Development repository for the Triton language and compiler
MIT License
80 stars 23 forks source link

Autotune matrix_instr_nonkdim #499

Closed htyu closed 5 months ago

htyu commented 5 months ago

Adding matrix_instr_nonkdim to the autotune configs to enable tuning with different mfma shapes.

zhanglx13 commented 5 months ago

@htyu Why do you need to add matrix_instr_nonkdim to the autotuner? Is adding it here like waves_per_eu not enough?

htyu commented 5 months ago

@htyu Why do you need to add matrix_instr_nonkdim to the autotuner? Is adding it here like waves_per_eu not enough?

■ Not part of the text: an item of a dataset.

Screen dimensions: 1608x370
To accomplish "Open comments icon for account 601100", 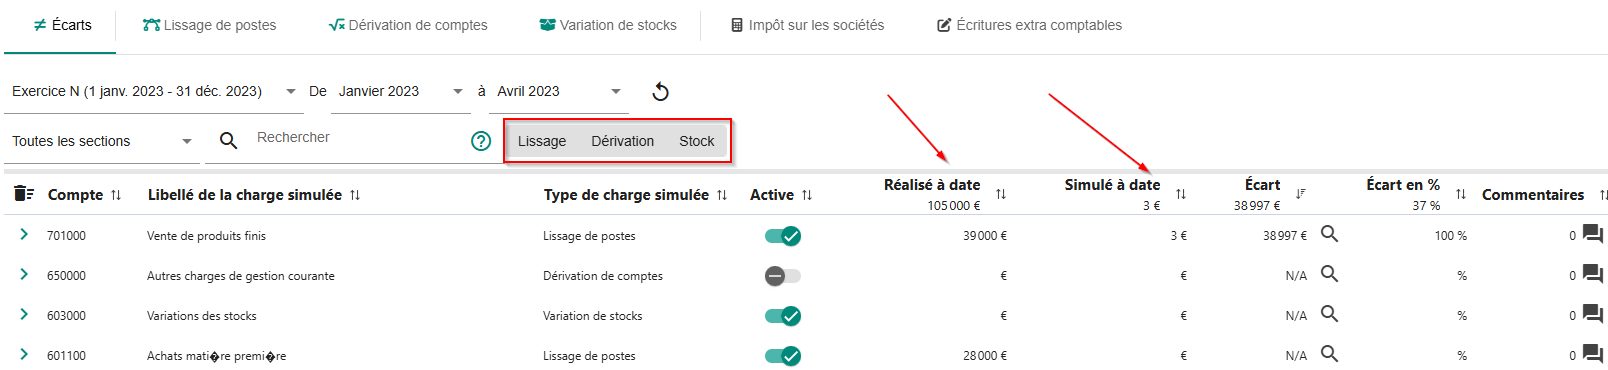I will point(1593,355).
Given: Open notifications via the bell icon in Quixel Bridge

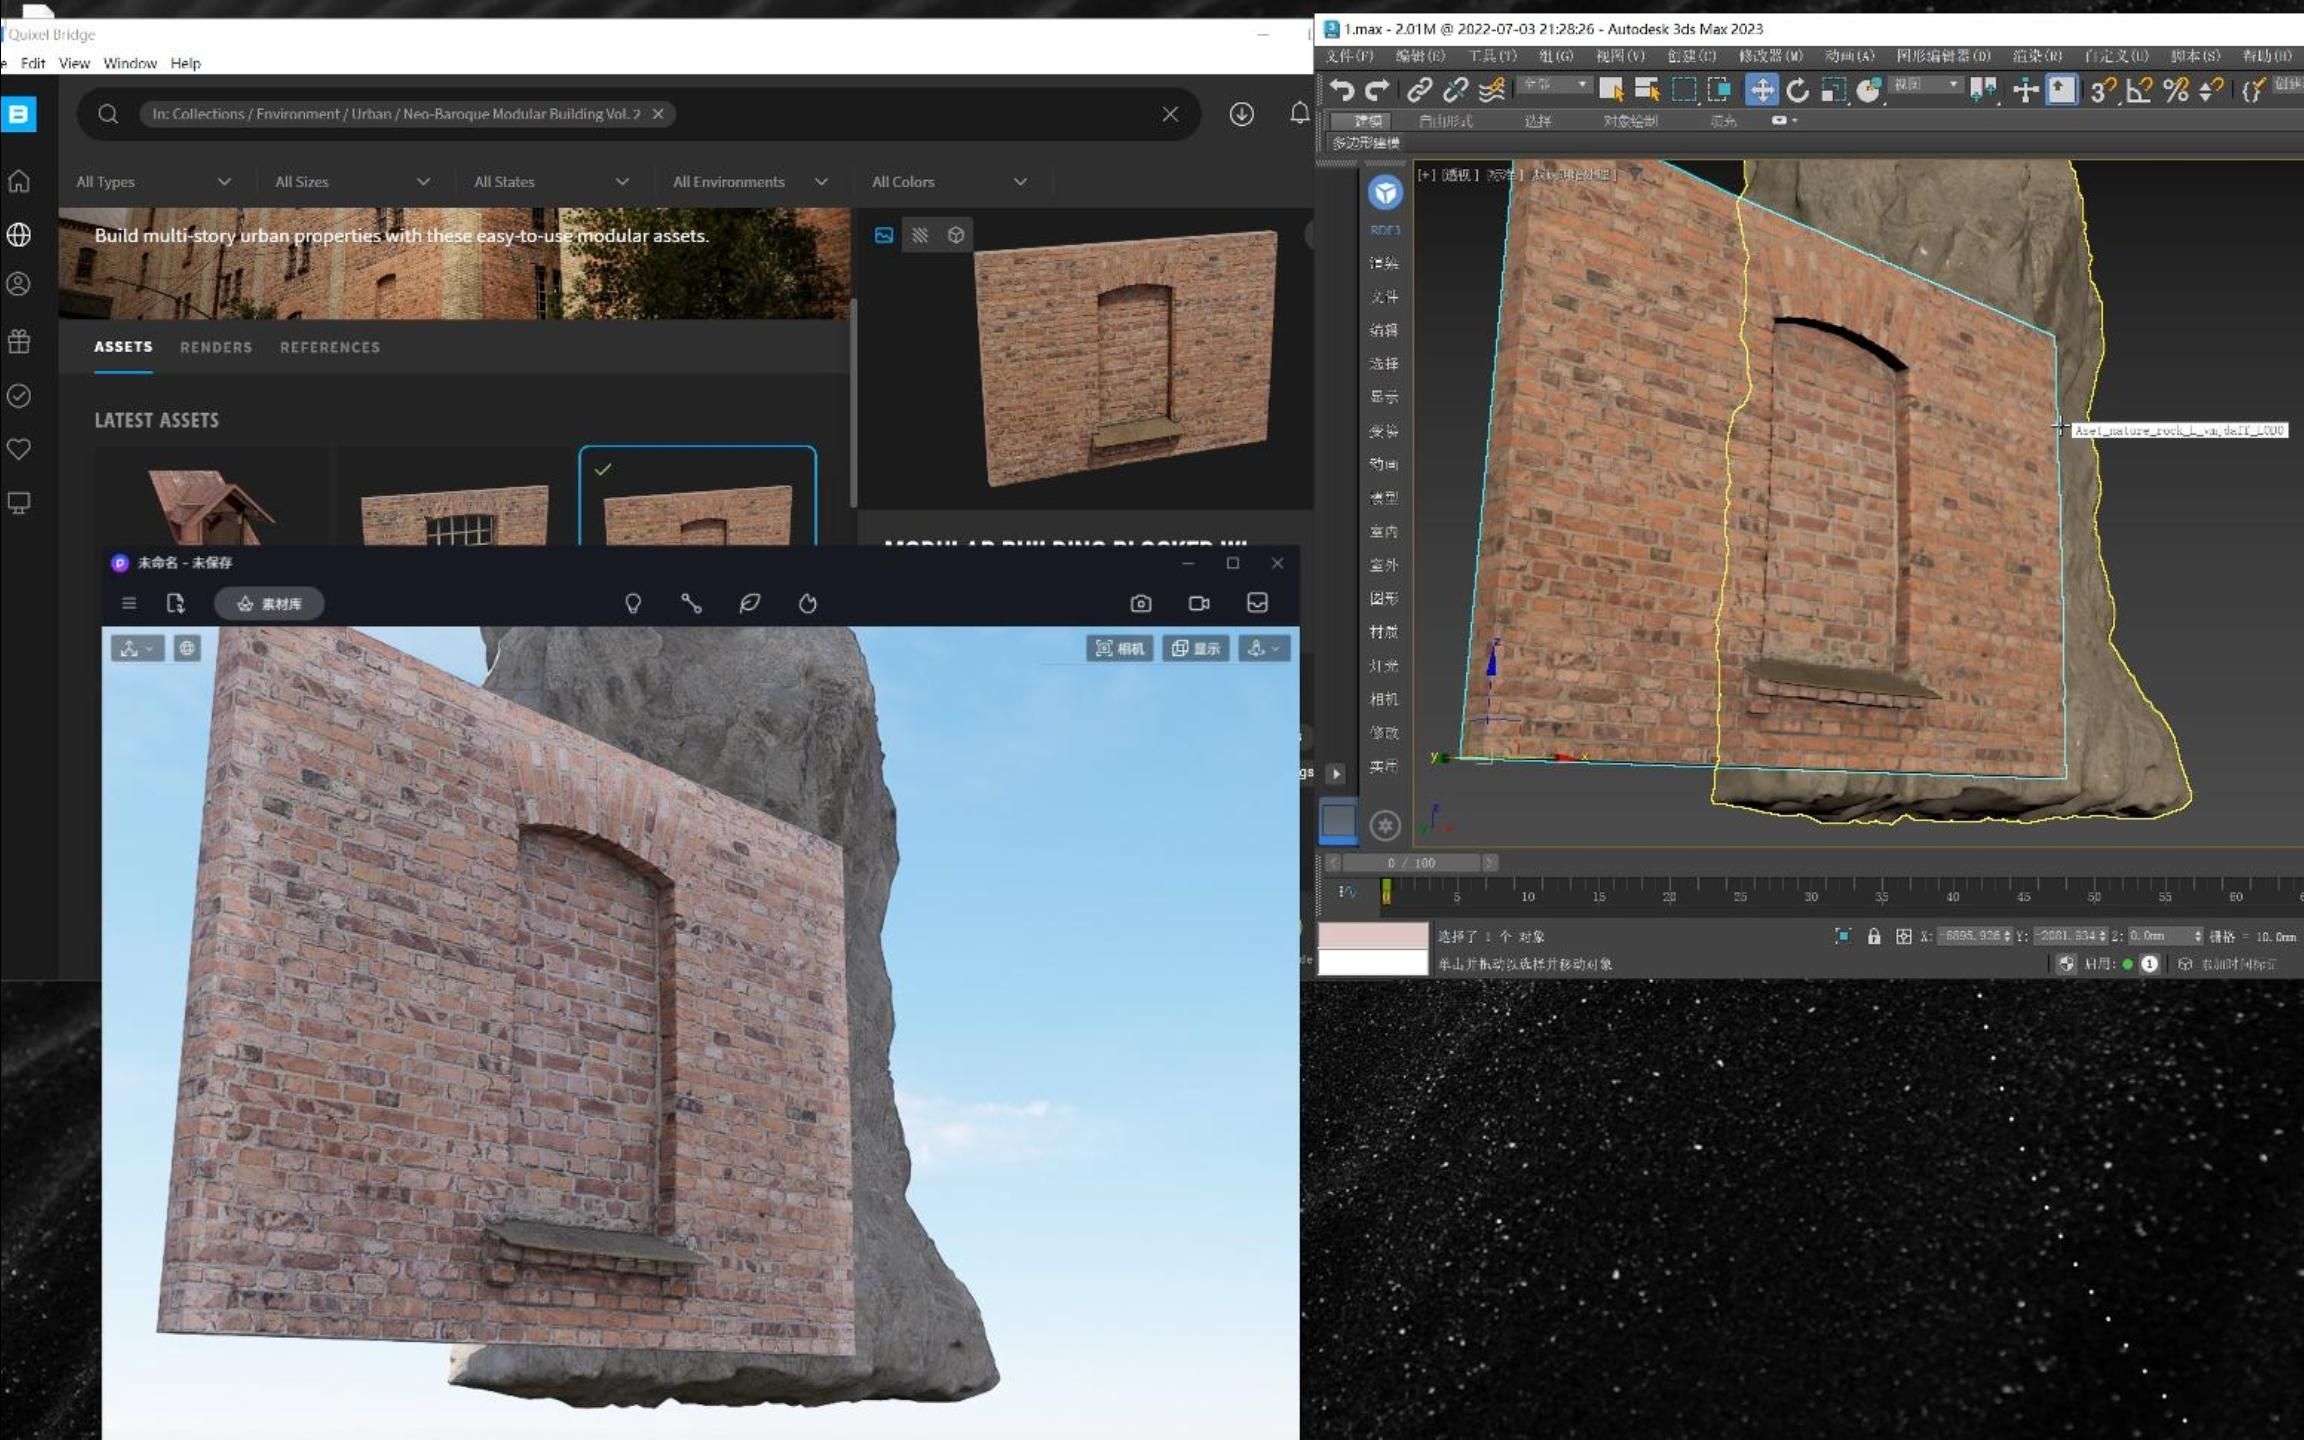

Oh, I didn't know about waves_per_eu. What does it do? We basically want to use the 16x16 mfma instruction instead of the default 32x32 one. Can it be achieved by tuning waves_per_eu?

zhanglx13 commented 5 months ago

@htyu waves_per_eu has nothing to do with matrix_instr_nonkdim. I referred to it because you can use matrix_instr_nonkdim (add it to kernel arg and tuning) in the same way as waves_per_eu. So there is no need to add it to the autotuner.

htyu commented 5 months ago

@htyu waves_per_eu has nothing to do with matrix_instr_nonkdim. I referred to it because you can use matrix_instr_nonkdim (add it to kernel arg and tuning) in the same way as waves_per_eu. So there is no need to add it to the autotuner.

I see. That also works. Thanks!